The worst affected districts are Sunamganj, Sylhet, Moulvibazar, Netrokona, Kurigram, and Habiganj. Kishoreganj has also been affected as recently constructed structures blocked the discharge of flood water. The Dhaka-Delhi Joint consultative Committee (JCC) which was in session in New Delhi called for strengthening cooperation in the water sector. (3) Such a statement should have better come from the Joint Rivers Commission which has not been functioning. 

Apart from dozens of barrages on rivers in the Assam region, all the 27 rivers that feed the Barak-Meghna river system in Bangladesh have been embanked. As a result, for more than a decade now the Meghna river system does not overflow their banks and their huge floodplains in the Sylhet-Cumilla regions remain dry throughout the year. Same is the condition of the floodplains of the Jamuna (Brahmaputra) and the Padma (Ganges) in Bangladesh. In olden days annual rainy season (Barsha) floods used to inundate one-third of Bangladesh enriching the biodiversity of the flood plains. Drying up of these floodplains has led to devastating impacts on the indigenous fishes that used to breed naturally and feed on the algae and other aquatic plants.
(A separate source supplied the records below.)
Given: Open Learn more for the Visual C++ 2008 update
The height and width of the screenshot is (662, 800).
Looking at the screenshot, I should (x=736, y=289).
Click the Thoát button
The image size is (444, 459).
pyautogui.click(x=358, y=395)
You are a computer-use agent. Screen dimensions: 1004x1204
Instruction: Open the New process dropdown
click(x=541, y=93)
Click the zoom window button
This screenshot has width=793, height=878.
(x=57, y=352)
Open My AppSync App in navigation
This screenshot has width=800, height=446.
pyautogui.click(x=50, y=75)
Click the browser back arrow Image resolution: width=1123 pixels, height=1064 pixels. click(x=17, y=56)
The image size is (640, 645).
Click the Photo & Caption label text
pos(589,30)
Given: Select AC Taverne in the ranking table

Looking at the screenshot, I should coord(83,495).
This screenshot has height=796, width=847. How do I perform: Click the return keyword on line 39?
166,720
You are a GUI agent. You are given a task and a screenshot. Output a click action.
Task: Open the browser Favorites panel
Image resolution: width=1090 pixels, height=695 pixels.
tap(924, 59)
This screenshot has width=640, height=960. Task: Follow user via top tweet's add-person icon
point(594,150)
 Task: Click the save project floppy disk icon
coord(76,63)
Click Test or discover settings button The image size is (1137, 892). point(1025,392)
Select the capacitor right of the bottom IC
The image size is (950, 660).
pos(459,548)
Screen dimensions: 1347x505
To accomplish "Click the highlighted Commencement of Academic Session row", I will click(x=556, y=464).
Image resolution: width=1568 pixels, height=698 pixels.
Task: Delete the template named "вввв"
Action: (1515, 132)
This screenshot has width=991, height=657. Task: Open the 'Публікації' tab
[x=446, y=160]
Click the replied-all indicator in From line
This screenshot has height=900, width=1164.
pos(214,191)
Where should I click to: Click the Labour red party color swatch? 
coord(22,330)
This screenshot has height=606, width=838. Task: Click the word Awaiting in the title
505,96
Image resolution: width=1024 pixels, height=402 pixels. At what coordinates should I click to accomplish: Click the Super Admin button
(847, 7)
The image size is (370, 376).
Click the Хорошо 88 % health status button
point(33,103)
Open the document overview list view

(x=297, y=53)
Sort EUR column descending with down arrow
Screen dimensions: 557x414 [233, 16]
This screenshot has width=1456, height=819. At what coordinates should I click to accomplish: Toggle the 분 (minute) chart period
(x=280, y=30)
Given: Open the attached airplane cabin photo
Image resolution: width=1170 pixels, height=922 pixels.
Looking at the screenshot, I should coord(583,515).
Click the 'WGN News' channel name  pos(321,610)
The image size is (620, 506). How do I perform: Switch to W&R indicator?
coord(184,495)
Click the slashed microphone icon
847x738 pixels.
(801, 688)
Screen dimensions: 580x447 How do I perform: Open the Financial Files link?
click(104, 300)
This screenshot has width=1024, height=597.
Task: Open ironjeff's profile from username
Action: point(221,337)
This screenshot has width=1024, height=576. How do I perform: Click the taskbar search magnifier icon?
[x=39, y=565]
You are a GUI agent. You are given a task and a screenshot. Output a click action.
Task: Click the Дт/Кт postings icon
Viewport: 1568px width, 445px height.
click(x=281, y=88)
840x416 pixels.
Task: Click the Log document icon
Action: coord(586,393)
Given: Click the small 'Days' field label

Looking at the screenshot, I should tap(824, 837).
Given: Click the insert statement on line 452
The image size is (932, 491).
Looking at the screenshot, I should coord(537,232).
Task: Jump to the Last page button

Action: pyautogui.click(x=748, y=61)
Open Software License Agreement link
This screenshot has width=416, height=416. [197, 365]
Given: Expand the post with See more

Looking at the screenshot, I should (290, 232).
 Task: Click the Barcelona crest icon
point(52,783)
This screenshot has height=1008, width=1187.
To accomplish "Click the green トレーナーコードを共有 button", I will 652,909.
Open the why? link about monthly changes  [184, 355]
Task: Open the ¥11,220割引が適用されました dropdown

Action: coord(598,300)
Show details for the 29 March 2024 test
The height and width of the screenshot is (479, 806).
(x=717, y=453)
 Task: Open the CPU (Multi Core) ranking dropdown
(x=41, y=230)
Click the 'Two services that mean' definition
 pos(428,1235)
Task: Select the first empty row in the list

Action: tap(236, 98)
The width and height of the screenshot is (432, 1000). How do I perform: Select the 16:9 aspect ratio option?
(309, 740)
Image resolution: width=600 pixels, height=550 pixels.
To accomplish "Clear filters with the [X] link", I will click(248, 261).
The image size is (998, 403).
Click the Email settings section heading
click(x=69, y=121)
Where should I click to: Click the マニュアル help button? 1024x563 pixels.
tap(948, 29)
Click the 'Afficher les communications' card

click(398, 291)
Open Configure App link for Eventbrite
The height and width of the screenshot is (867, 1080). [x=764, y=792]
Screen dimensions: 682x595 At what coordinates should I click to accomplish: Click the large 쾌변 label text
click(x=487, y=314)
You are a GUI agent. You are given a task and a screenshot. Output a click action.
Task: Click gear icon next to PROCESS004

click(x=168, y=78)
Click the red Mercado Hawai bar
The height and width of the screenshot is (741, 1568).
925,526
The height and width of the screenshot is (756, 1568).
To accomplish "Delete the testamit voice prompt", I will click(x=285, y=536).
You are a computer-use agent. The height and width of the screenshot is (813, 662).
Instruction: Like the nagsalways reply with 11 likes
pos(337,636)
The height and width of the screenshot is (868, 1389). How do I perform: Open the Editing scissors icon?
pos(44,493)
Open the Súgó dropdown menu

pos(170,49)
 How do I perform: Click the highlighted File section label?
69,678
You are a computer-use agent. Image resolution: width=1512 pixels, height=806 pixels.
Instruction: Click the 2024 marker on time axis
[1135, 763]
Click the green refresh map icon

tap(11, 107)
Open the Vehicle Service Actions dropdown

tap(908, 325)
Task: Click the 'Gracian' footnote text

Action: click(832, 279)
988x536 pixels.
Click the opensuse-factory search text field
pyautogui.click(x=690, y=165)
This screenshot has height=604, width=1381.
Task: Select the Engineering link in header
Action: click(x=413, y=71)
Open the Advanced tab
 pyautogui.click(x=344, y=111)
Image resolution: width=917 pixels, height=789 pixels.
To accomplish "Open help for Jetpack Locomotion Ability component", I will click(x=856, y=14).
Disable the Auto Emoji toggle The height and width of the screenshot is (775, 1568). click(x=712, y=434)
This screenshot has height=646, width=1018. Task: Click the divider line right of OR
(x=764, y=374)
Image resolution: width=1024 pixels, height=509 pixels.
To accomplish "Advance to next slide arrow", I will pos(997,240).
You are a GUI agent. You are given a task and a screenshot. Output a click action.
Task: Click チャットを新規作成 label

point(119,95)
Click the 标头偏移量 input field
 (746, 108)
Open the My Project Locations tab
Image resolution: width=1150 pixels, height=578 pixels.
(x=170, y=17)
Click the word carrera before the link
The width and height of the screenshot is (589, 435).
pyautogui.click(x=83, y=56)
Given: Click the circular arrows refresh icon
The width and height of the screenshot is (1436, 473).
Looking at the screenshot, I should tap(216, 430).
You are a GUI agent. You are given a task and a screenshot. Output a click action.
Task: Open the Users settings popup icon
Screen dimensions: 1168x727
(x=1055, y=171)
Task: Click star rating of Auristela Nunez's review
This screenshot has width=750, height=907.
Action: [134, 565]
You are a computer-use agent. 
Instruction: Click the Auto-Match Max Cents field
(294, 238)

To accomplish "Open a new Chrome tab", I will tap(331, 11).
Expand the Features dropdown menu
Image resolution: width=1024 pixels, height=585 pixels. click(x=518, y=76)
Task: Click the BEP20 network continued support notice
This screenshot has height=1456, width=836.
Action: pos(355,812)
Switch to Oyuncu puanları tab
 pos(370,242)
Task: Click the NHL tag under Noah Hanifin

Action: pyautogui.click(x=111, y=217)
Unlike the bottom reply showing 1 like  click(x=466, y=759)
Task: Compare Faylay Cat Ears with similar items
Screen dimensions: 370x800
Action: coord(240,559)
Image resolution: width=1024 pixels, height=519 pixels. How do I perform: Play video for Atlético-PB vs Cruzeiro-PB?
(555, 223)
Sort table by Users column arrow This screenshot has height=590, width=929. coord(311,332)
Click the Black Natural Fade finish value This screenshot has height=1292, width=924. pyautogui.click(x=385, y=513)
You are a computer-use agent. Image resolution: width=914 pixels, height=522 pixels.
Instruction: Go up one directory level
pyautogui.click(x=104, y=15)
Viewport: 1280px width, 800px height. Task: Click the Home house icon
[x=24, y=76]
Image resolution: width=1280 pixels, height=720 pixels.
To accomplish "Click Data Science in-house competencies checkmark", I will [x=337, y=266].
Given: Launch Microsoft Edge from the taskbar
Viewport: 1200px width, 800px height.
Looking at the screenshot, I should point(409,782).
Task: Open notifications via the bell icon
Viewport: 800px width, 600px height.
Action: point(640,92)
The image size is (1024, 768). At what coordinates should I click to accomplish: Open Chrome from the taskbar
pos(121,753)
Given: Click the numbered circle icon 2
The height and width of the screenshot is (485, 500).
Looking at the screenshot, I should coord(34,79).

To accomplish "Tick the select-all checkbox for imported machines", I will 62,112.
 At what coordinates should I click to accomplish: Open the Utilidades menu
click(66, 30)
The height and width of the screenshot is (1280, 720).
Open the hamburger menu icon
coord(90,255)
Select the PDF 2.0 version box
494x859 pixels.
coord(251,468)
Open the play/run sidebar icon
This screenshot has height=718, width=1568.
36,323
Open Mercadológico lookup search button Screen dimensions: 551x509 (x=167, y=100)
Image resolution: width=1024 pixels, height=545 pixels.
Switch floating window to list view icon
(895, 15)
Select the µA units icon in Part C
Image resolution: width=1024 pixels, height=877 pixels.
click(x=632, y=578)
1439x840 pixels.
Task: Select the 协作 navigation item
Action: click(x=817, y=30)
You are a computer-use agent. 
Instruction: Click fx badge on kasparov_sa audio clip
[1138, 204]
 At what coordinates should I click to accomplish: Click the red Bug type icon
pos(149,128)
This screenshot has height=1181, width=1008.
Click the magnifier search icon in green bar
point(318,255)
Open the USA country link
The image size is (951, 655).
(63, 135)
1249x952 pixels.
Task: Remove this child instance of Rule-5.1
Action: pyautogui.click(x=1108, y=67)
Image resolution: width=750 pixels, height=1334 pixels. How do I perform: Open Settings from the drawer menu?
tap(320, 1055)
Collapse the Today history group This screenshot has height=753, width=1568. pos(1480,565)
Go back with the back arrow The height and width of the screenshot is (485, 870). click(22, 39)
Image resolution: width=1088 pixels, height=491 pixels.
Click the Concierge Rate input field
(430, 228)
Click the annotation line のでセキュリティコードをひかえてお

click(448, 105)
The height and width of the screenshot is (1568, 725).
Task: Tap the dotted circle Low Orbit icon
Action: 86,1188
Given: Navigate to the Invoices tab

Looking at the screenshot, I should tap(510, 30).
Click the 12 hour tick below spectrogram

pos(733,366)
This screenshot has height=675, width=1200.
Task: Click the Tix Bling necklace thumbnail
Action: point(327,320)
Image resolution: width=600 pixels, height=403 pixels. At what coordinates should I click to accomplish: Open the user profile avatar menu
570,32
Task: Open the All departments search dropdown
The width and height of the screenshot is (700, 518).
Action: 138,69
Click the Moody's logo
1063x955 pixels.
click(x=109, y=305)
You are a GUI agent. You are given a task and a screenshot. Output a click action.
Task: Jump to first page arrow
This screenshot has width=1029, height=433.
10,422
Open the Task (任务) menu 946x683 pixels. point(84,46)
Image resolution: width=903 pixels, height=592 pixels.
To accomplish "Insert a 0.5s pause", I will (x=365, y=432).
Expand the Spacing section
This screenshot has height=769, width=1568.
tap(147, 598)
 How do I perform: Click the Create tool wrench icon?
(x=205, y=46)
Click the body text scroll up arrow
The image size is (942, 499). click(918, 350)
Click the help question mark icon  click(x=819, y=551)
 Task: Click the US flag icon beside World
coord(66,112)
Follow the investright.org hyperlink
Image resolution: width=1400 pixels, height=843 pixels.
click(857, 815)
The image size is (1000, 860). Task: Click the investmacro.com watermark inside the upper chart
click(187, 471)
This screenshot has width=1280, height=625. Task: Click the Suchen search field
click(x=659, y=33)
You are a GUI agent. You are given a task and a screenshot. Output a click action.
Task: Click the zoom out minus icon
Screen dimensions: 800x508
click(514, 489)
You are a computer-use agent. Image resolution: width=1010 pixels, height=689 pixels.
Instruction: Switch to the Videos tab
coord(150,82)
The algae and other aquatic plants of the flood plains have started disappearing and the indigenous fishes now have become mostly extinct. Deprived of normal flow, the rivers have formed shoals, become shallow and have lost their water conveyance capacities. This is the main reason behind the exacerbation of floods. 

Planners and policy-makers make little mention of this serious degradation of the natural environment of Bangladesh on which her estimated 200 million people rely on for food, shelter and everything else. Some people in the country have even started speaking like least unconcerned aliens who call the water flowing through the rivers of Bangladesh to the sea as excess water wasted. The fact is, in nature there is nothing in excess. All resources exist and function in a perfect equilibrium giving us life and livelihood. 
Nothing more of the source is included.